Der Falklandkrieg im Lichte des Realismus


Hausarbeit, 2005

14 Seiten, Note: 1,3


Leseprobe

Inhaltsverzeichnis

1. Einleitung

2. Der Realismus nach Morgenthau

3. Der Falklandkonflikt
3.1 Akteure des Konflikts und deren Konstellation
3.2 Konfliktgegenstand und dessen Ursachen
3.3 Konfliktaustragung
3.4 Konfliktbeendigung

4. Der Falklandkonflikt im Lichte des Realismus
4.1 Argentinien
4.2 Großbritannien

5. Schlussbetrachtungen

1. Einleitung

Für uns Europäer ist diese Gegend das Ende der Welt, der spontan niemand eine weltpolitische Bedeutung zugestehen würde. Desto größer war die Verwunderung, als es 1982 wegen dieser Inselgruppe vor der südlichen Spitze Südamerikas zu einer kriegerischen Auseinandersetzung zwischen Argentinien und Großbritannien kam. Die Argentinier nennen sie die Malvinas, in Europa sind diese Inseln, die mit einem Male weltweit im Flutlicht der Weltöffentlichkeit standen, als die Falkland-Inseln bekannt. (Im folgenden Aufsatz werden beide Namen genutzt werden.)

Doch warum kam es zu diesem Konflikt? Warum glaubten die Argentinier sich die Inselgruppe einfach erobern zu können? Und warum hielt Großbritannien so verbissen an seiner kleinen Kolonie fest?

Diesen Fragen wird die vorliegende Arbeit im Lichte der von Morgenthau begründeten realistischen Schule zu klären versuchen. Dabei soll zunächst eine kurze Einführung in den klassischen Realismus gegeben und anschlie- ßend der Falkland-/Malvinas-Konflikt in seinen Grundzügen vorgestellt werden. Danach wird jener Konflikt unter den Gesichtspunkten der Grundaussagen des Realismus untersucht werden.

2. Der Realismus nach Morgenthau

Der Realismus ist die am weitesten verbreitete Großtheorie der internationalen Beziehungen, er entstand gesellschaftlich-politisch provoziert vor dem Hintergrund der Weltkrise in der Mitte des 20. Jahrhunderts und kann als direkte Antwort auf den Idealismus verstanden werden (Knapp/Krell 2004: 62). Nach Morgenthau „war der Kern dieser idealistischen Denkweise die gefährliche Abwertung der politischen Macht in der internationalen Politik“ (Gu 2000: 38), welche spätestens durch Beispiele wie den Faschismus, den Stalinismus, dem Scheitern des Völkerbundes und dem Zweiten Weltkrieg offen gelegt wurde. Vielmehr müsse man die Welt rea listisch und nüchtern betrachten und erkennen, dass „Kampf und Macht universellen Charakter in Raum und Zeit haben und daher eine unwiderlegbare Erfahrungstatsache darstellen“ (Gu 2000: 38).
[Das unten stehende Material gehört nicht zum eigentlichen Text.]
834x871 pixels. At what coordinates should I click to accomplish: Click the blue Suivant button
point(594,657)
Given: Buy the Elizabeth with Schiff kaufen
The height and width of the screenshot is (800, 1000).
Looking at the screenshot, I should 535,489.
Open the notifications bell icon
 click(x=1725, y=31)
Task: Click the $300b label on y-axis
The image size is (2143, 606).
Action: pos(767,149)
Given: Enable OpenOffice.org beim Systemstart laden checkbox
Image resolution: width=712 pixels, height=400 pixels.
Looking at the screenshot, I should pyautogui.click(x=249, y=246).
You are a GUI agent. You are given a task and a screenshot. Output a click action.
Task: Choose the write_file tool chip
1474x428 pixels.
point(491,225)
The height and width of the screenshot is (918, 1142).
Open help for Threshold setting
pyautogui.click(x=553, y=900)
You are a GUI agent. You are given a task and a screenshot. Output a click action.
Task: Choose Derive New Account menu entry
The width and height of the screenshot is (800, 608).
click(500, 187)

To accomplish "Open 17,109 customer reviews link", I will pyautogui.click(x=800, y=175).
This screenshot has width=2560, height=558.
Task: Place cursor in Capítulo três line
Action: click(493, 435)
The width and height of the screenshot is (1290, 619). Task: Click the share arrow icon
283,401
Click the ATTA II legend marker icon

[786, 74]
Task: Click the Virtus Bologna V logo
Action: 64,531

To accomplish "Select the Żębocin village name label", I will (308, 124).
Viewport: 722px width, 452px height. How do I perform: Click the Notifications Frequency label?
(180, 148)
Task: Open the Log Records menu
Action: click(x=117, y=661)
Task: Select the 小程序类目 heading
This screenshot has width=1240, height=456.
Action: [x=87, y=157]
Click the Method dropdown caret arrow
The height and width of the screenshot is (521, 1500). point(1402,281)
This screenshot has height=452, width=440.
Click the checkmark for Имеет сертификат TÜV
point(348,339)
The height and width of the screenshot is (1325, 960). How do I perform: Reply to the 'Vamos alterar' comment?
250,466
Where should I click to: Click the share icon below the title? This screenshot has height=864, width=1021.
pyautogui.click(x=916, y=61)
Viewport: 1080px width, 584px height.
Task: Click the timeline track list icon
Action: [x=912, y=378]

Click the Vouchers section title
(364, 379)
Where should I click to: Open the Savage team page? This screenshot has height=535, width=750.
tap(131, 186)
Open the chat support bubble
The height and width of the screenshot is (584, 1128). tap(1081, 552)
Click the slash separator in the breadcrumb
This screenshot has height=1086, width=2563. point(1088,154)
Nach Morgenthau wird das internationale System als Anarchie, also als ein System ohne verbindliche Ordnungsstrukturen, verstanden. Das Bestehen in einem solchen anarchischen System ist folglich ein Überlebenskampf, die einzigen relevanten Akteure der internationalen Beziehungen sind somit die Nationalstaaten, welche in diesem Überlebenskampf „ihr Verhalten rational an der Verfolgung ihrer Eigeninteressen ausrichten“ (Lauth/Zimmerling 2003: 148).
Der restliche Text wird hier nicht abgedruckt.